But – as ever – there’s quite a bit of “surveillance state-creation hazard” in the entire scheme once you scratch the surface, particularly since this one goes as far as to utilize biometrics, among other tech, to achieve the said goal.

The trials were organized at various points during 2022 in a number of cities in England, including Leeds, Manchester, Liverpool, and Nottingham, where Trent University teamed up with local bars to monitor students buying alcoholic beverages.

The public got a chance to learn more about the whole thing late last year when the Department for Digital, Culture, Media and Sport (DCMS) released the results of the Home Office sandbox trials that involved two methods – digital ID apps, and self-scan checkouts.
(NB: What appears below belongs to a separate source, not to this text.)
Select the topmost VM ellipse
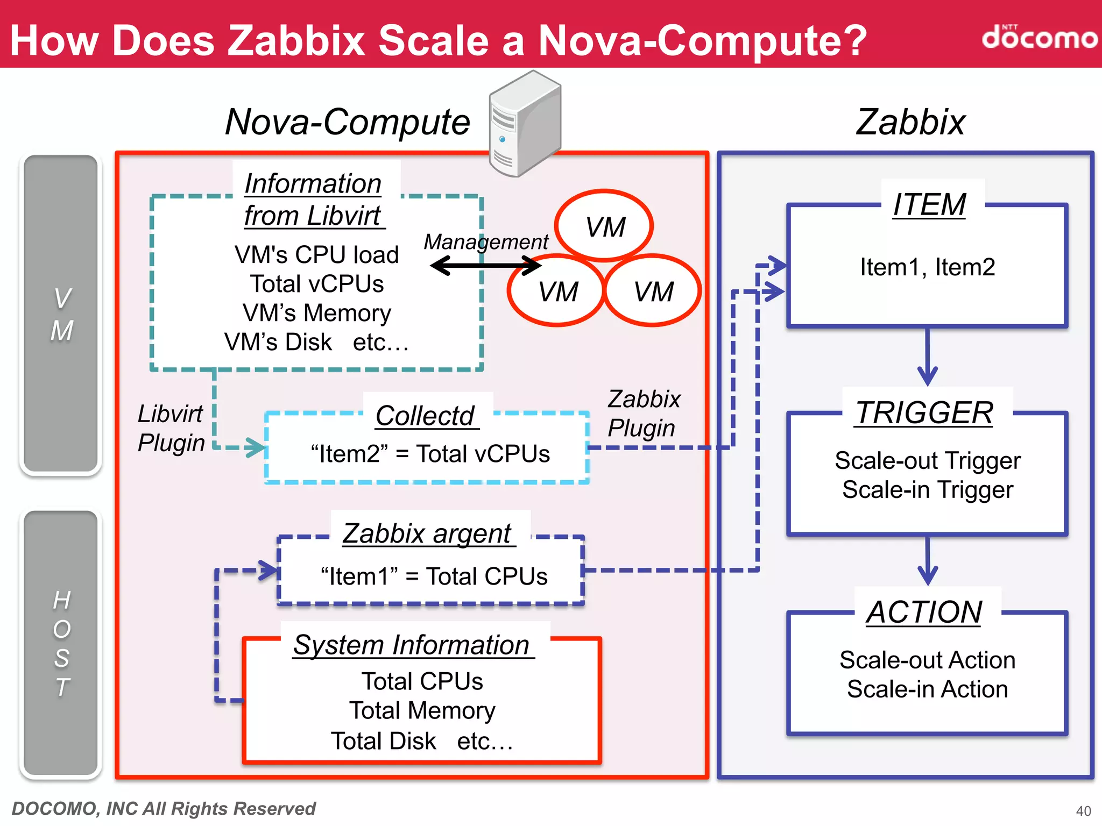[604, 225]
The findings cover results from digital ID app 1account, supermarket chain Asda – which used facial scan tech self-service checkouts, as did Co-op, and Innovative Technology (with its ICU age verification method), as well as Fujitsu, which developed an app, the same as MBJ Technology.

Morrisons, another supermarket chain, participated by trialing technology developed by Yoti, and Tesco and Spinningfields and Oxford Road stores turned to the same “digital identity company” and its “AI” algorithm in order to participate in the trials.
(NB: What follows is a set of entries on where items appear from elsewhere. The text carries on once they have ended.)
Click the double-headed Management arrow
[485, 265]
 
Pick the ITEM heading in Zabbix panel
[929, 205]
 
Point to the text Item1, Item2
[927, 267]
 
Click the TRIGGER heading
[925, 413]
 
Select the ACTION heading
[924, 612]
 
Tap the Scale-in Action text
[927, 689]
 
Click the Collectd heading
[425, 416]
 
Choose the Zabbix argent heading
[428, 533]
Finger vein biometrics were at play when FinGo deployed its tech at Manchester’s Hatch, which brings together retailers, breweries, restaurants, etc.

And the outcome of the trials? Inconclusive, according to reports delving into each participant’s findings. Things like lighting conditions, wi-fi signal or phone battery strength caused the results to “vary widely.”

Be that as it may, Yoti posted on its site that the supermarkets were supportive of the idea of using biometrics as a way to verify shoppers’ age – as well as for actual legislation that would lead to its adoption (probably the core goal of the entire exercise).

Yoti is optimistic all round. According to the blog post, the retail chains liked it, the customers liked it, and would be glad to have their faces scanned and biometric data given up again at supermarket checkouts.